Go through the data below and return each line containing the word "national".

- EXERCISE DATA:
================
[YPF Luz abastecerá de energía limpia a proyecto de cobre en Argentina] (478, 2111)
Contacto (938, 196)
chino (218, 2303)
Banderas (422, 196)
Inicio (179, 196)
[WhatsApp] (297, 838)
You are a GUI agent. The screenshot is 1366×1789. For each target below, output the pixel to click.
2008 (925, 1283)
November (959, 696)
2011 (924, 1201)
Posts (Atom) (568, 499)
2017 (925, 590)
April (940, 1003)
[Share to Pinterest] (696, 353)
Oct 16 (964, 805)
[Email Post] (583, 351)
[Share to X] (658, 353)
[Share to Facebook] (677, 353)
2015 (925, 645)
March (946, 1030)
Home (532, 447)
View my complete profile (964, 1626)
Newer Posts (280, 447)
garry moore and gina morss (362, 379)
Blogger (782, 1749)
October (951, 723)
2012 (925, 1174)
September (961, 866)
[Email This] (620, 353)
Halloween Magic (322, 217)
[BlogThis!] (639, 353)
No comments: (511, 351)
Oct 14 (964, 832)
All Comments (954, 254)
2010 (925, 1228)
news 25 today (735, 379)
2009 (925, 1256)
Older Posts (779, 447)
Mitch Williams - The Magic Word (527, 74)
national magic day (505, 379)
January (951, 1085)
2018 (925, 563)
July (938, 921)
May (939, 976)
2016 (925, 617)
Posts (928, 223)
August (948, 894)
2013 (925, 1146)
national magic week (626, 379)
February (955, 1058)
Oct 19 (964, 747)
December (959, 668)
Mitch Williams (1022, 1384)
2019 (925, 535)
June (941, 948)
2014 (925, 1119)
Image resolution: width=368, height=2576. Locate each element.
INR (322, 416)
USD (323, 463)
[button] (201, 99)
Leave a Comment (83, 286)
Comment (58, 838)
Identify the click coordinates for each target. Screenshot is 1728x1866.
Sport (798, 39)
================
- OUTPUT OF THE TASK:
national magic day (505, 379)
national magic week (626, 379)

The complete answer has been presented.